Exercise instructions:
a - Quote the passage on the tax bill and stock buybacks word for word, from "Americans were promised" up to and including "keep piling up.".
b - Print every one of the records below line for line, omitting the pictures.

## begin Selected excerpt

Americans were promised an avalanche of jobs and tsunami of wage growth if tax reform was passed. However, nearly five months after passage of the tax bill Americans are left waiting for those jobs and wage growth while the national debt and stock buybacks keep piling up.

What do you do as a member of Congress if you promoted and voted for the tax bill that promised jobs and wage growth but still haven’t occurred in a meaningful way? You sell the American people on something else — stock buybacks.

{mosads}While jobs and wages growth were the justification cited for a massive increase in the debt burden placed on the American people, that is no longer the focus of the supporters of the tax bill. Suddenly, stock buybacks are the economic elixir Americans should have been seeking all along.


In the recent “Tax Facts Tuesday” put out by the majority in control of the House Committee on Ways and Means, stock buybacks were extolled as something every American should be grateful for. The document title sums up the sales job, “Stock Buybacks and Investment: Good News for American Workers.”

## end Selected excerpt
## begin Material provided

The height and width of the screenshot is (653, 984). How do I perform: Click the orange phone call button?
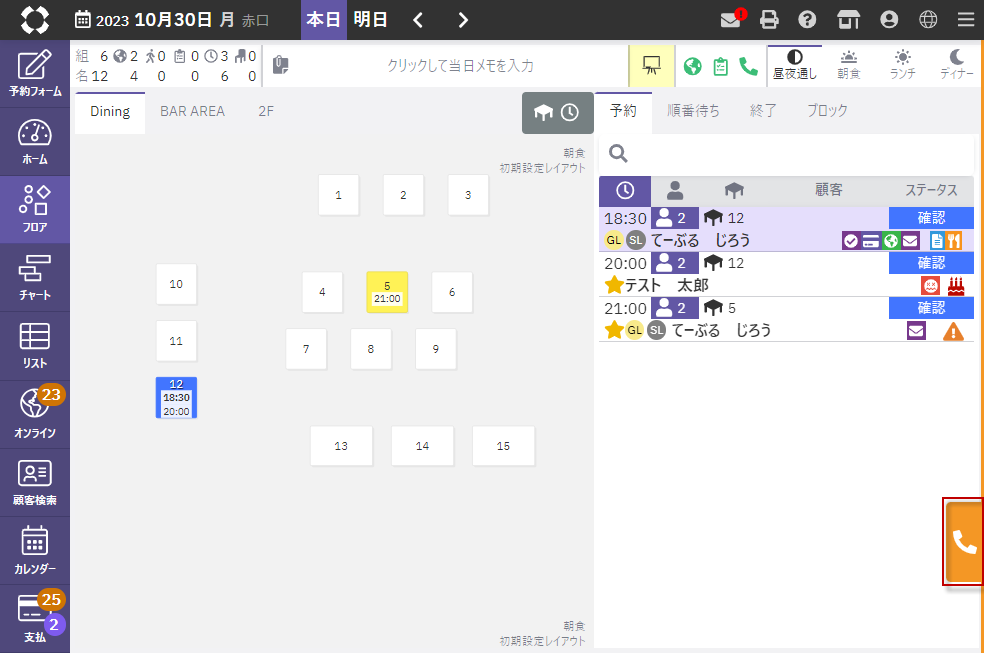[964, 541]
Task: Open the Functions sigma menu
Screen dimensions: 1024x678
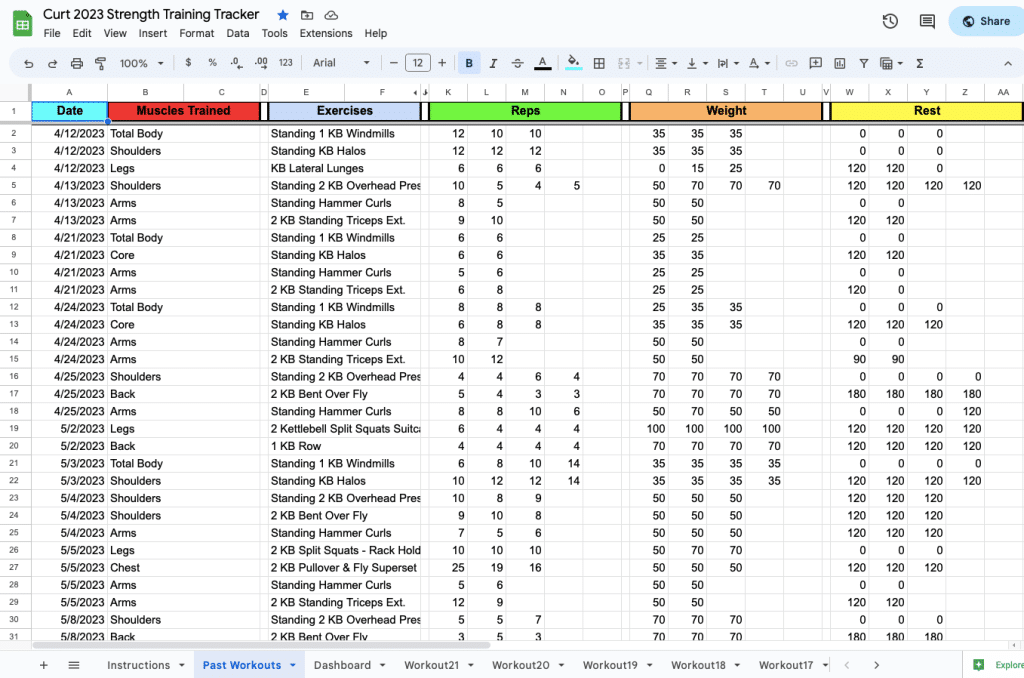Action: [x=919, y=63]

## end Material provided

Answers per task:
a -
Americans were promised an avalanche of jobs and tsunami of wage growth if tax reform was passed. However, nearly five months after passage of the tax bill Americans are left waiting for those jobs and wage growth while the national debt and stock buybacks keep piling up.

b -
The height and width of the screenshot is (653, 984). How do I perform: Click the orange phone call button?
[964, 541]
Task: Open the Functions sigma menu
Screen dimensions: 1024x678
Action: [x=919, y=63]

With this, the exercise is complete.